Ce ne sarà abbastanza?
In molti casi, il ricorso alla chimica è essenziale per disporre di principio attivo in quantità sufficienti e Artemisia annua non fa eccezione neppure in questo caso. Si stima che nel 2013 vi siano stati 230 milioni di casi di malaria e oltre 400 000 morti (di cui ben oltre la metà bambini), numeri che rendono necessarie milioni di dosi di questi farmaci, con ovvie complicazioni di approvvigionamento. Sfortunatamente la pianta produce poca artemisinina e la accumula in quantità diverse a seconda del clima, del momento di raccolta e delle varietà coltivate.

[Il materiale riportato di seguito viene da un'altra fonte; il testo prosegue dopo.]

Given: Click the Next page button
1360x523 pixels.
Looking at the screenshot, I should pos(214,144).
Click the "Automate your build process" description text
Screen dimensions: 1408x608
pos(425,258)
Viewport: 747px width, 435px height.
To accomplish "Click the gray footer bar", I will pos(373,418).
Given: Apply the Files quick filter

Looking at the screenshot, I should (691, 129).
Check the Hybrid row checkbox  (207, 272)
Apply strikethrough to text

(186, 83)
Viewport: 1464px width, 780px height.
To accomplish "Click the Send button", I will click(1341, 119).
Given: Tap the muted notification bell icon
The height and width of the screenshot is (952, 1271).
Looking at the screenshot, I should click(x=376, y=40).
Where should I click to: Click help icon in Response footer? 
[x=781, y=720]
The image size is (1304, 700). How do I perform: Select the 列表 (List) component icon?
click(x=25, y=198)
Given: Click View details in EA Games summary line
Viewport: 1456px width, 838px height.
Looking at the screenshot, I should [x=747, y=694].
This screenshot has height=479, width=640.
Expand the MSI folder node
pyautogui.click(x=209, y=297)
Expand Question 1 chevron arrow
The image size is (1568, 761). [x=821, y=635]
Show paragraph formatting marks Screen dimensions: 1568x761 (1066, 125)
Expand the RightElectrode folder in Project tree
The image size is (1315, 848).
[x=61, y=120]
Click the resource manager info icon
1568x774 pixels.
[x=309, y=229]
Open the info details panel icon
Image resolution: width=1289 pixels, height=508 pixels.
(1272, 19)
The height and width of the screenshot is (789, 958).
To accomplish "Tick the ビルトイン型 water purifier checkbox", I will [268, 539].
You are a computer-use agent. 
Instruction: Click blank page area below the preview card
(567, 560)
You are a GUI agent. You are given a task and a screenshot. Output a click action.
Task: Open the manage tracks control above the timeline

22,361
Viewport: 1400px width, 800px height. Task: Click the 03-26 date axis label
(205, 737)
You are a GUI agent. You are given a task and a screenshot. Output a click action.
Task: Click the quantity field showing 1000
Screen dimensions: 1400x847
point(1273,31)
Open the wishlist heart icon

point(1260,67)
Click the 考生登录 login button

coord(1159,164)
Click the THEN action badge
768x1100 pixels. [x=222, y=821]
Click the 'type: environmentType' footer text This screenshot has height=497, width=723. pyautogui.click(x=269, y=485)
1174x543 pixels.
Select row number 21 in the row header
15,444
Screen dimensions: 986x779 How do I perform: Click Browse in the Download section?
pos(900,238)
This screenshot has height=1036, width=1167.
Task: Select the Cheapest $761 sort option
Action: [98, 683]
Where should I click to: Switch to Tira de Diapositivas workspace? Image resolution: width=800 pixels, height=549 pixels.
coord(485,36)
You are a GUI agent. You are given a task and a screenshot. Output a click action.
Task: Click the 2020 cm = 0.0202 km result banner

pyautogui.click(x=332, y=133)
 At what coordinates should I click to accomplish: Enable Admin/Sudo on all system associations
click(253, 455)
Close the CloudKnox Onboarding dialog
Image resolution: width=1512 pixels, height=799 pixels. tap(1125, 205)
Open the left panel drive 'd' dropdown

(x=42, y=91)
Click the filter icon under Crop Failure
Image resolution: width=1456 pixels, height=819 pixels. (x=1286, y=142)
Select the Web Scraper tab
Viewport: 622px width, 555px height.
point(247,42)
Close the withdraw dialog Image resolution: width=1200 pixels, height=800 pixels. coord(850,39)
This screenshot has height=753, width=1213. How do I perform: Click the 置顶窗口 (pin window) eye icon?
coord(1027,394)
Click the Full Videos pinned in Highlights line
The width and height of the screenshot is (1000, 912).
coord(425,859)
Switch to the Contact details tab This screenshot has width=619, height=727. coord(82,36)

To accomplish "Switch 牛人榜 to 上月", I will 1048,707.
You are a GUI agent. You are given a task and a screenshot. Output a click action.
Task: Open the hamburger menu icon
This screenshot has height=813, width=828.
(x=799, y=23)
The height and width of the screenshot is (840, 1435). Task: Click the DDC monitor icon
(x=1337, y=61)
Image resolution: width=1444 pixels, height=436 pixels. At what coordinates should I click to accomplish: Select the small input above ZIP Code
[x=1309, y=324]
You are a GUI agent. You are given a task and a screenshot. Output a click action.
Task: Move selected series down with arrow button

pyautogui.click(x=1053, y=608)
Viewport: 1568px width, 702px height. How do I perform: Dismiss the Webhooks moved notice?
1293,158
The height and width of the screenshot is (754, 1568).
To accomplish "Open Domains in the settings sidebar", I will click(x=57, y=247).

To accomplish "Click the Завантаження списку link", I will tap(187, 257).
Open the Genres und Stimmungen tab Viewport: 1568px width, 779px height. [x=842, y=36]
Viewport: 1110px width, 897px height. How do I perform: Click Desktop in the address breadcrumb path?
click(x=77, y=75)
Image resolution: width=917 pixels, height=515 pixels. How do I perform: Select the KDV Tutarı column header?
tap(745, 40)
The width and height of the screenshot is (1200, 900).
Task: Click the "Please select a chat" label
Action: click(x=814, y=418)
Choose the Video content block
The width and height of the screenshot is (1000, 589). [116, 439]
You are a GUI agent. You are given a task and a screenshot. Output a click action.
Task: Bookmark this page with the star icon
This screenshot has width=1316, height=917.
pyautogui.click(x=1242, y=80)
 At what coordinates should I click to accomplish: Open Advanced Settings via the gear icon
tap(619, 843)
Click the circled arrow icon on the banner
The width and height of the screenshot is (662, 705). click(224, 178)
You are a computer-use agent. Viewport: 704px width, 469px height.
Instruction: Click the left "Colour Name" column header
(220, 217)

Da tempo agronomi e fitochimici lavorano per ottenere varietà più produttive, mentre i chimici organici e i biotecnologi si dedicano allo sviluppo di vie di sintesi a basso costo e tali da permettere un accesso al farmaco anche da parte dei meno abbienti. L’artemisinina è però troppo elaborata per una sintesi industriale e per aumentarne la reperibilità è stato necessario unire le competenze disparate, indagando il processo con cui la pianta la produce e replicandone una parte all’interno di batteri opportunamente modificati. Grazie a loro possiamo ora produrre grandi quantità di un precursore dell’artemisinina, ovvero di una sua versione non completa poi rielaborata per via semisintetica ad artesunato, artemetere o artemisinina, con poche e semplici reazioni chimiche. Uno degli impianti più importanti dedicati a questo processo è in provincia di Cuneo e possiede dal 2014 una capacità di 50 tonnellate annue di farmaco che viene venduto a prezzo di costo.
In questa prospettiva, il Nobel a Youyou Tu è un riconoscimento per tutti gli scienziati coinvolti in una ricerca così complessa, dagli etnobotanici ai farmacologi, dai chimici ai biotecnologi e premia sia la scelta del punto di partenza (la ricerca di principi attivi in rimedi tradizionali) che il successivo percorso di validazione, trasformazione e produzione tipico della scienza occidentale. La scoperta dell’artemisinina e la possibilità di distribuirne in tutto il pianeta sono una conferma del buon uso che la farmacia può fare unendo le conoscenze tradizionali con le tecnologie più moderne.